Assume that $f$ is defined on $X\times I$, where $X$ is a metric space and $I$ is an interval of $\mathbb R$ containing $0$. Here is a reasonably general set of conditions ensuring that the function $F$ is well-defined and continuous:
(o) $f(x,t)$ is measurable with respect to $t$, for each fixed $x\in X$;
(i) $f(x,t)$ is continuous with respect to $x$, for each fixed $t\in I$;
(ii) for any compact set $K\subset X$ and any compact interval $J\subset I$, there is an integrable function $g:J\to \mathbb R_+$ such that $\vert f(x,\eta)\vert\leq g(\eta)$ whenever $(x,\eta)\in K\times J$
Note that these conditions are satisfied if $f(x,t)$ is continuous wrt $x$ and $f$ is locally bounded on $X\times I$; in particular, this holds if $f$ is $jointly$ continuous on $X\times I$.
Conditions (o) and (ii) with $K=\{ x\}$ and $J=[0,t]$ implies that $F(x,t)$ is well-defined for any $(x,t)$.
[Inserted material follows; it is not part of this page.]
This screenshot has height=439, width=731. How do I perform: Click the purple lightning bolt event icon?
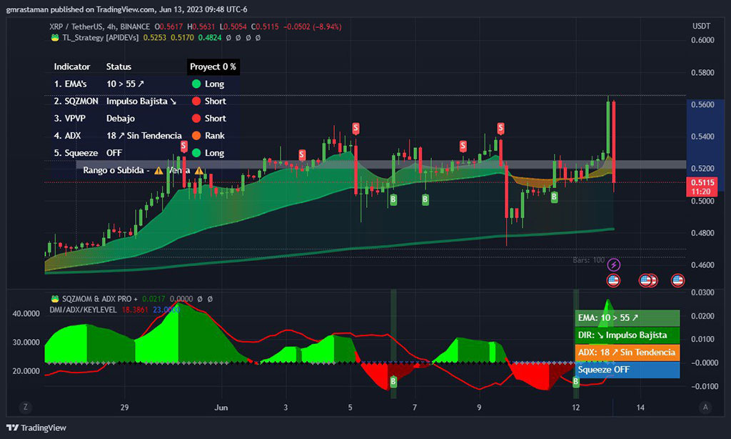(x=613, y=265)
To check continuity at some given point $(x,t)$, let us fix a sequence $(x_n,t_n)\subset X\times I$ converging to $(x,t)$. Then $K=\{ x\}\cup \{ x_n;\; n\in\mathbb N\}$ is a compact subset of $X$, and one can find a compact interval $J\subset I$ containing $\{ t\}\cup\{ t_n;\; n\in\mathbb N\}\cup\{ 0\}$. Let $g:J\to\mathbb R_+$ be chosen according to (ii). Assuming for example $t_n\geq t$, one can write \begin{eqnarray*} \left\vert F(x_n,t_n)-F(x,t)\right\vert&=&\left\vert \int_0^{t_n} f(x_n,\eta)\, d\eta-\int_0^t f(x,\eta)\, d\eta\right\vert\\ &=&\left\vert \int_t^{t_n} f(x_n,\eta)\, d\eta+\int_0^t \left(f(x_n,\eta)-f(x,\eta) \right)\, d\eta\right\vert\\ &\leq& \int_t^{t_n} g(\eta)\, d\eta +\int_J \vert f(x_n,\eta)-f(x,\eta) \vert\, d\eta \end{eqnarray*}
The second integral in the right-hand side goes to $0$ by (i) the dominated convergence theorem; and the first one as well by dominated convergence again, because it can be written as $\int_J \mathbb 1_{(t,t_n)}(\eta)g(\eta)\, d\eta$. This shows that $F$ is continuous at $(x,t)$.